== What the task requires ==
The reply is to be the lines from the one with "At what coordinates" through the last line of the records below, each retyped exactly, with pictures left out.

== Stored records ==
'''
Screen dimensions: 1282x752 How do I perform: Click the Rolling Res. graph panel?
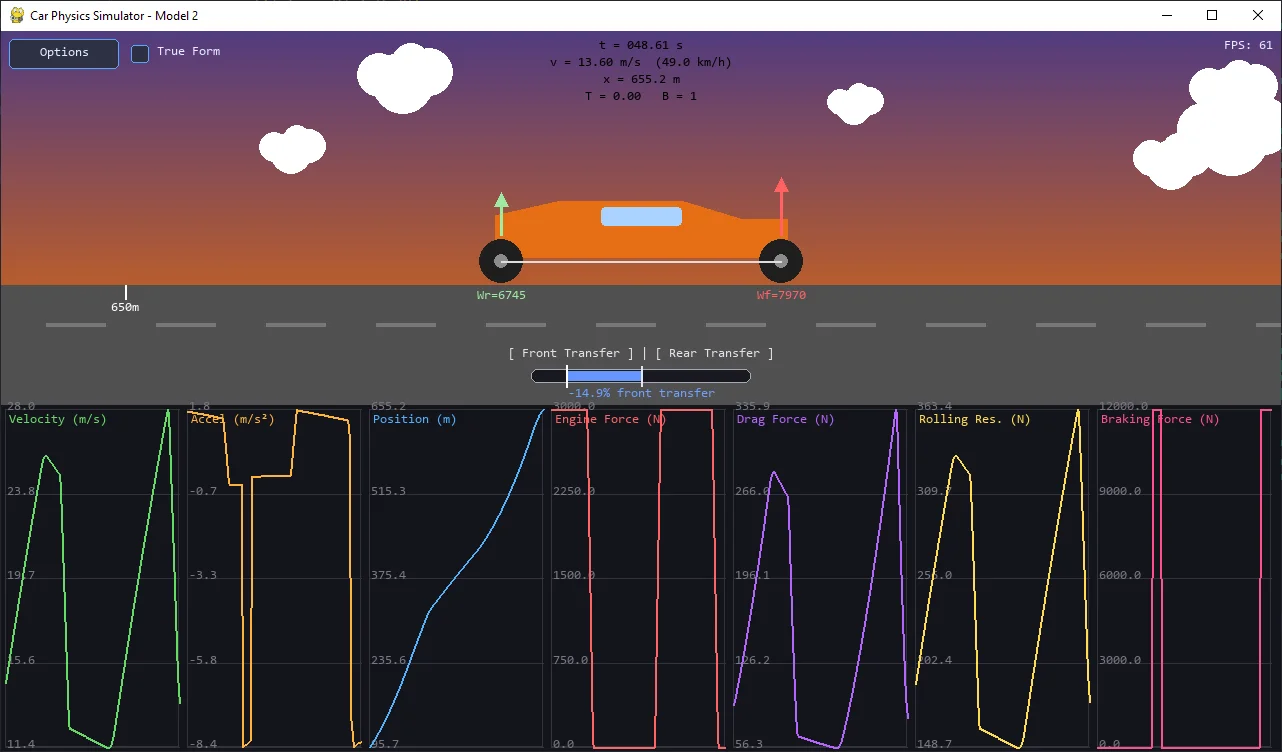[x=1003, y=578]
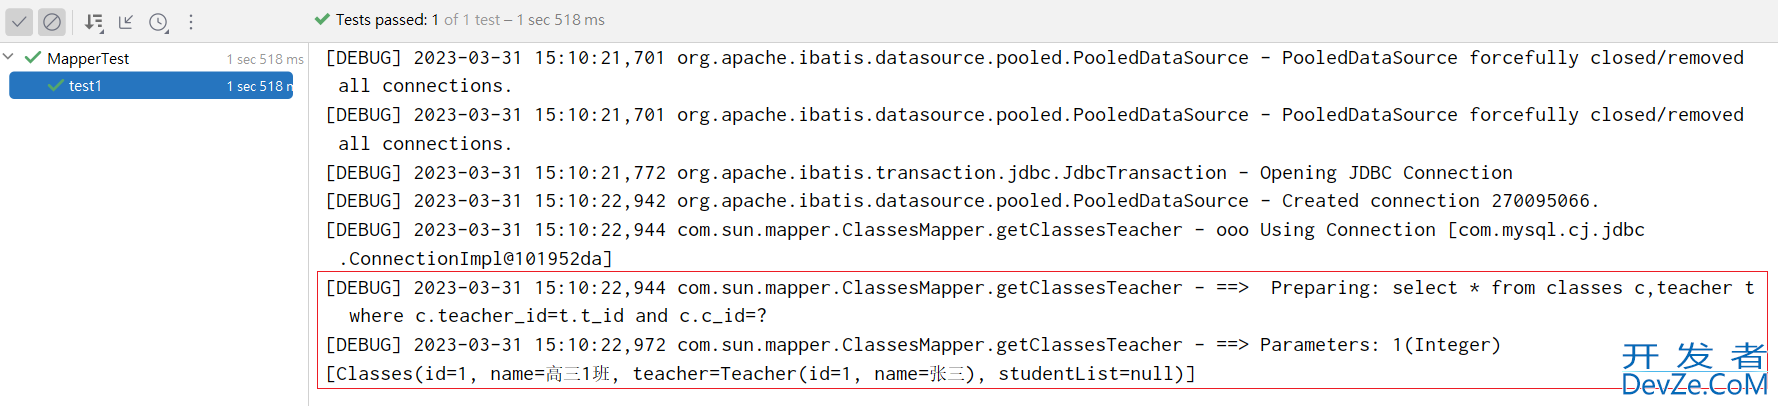Click the green check next to Tests passed
Screen dimensions: 1778x406
pos(322,19)
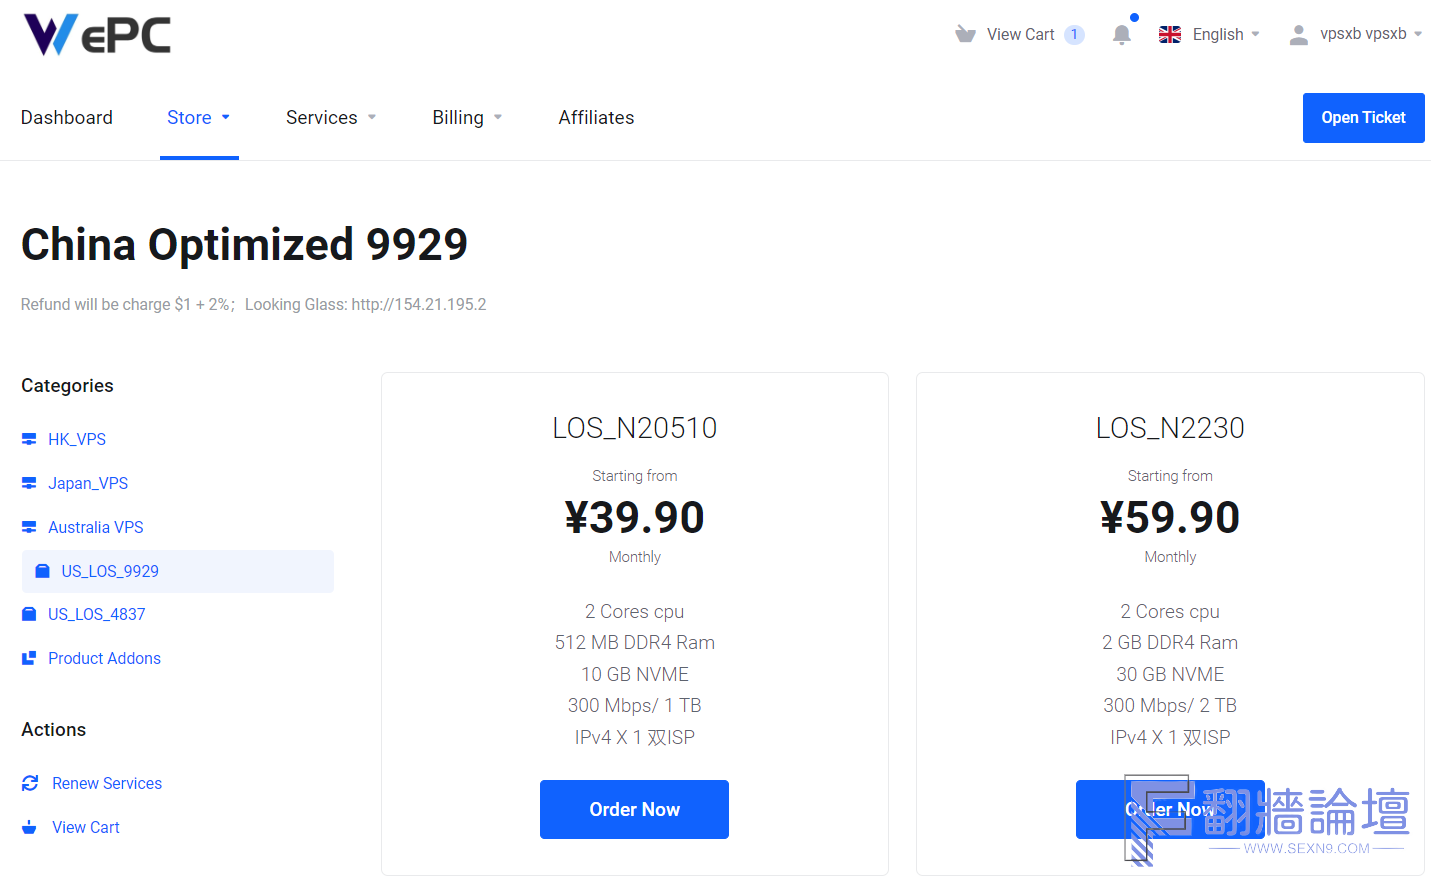Click the shopping cart basket icon
This screenshot has width=1431, height=880.
tap(965, 34)
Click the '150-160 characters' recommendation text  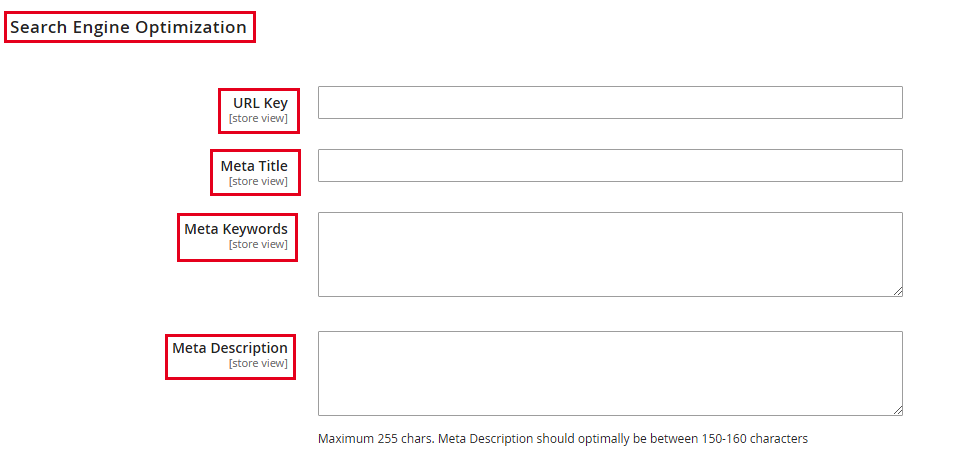click(754, 438)
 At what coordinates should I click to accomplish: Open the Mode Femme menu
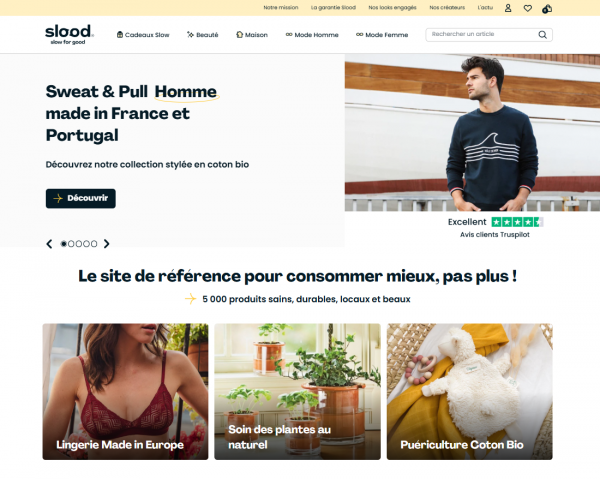(382, 35)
'''
== Completed task ==
 At what coordinates should I click to accomplish: Open the Mode Femme menu
(382, 35)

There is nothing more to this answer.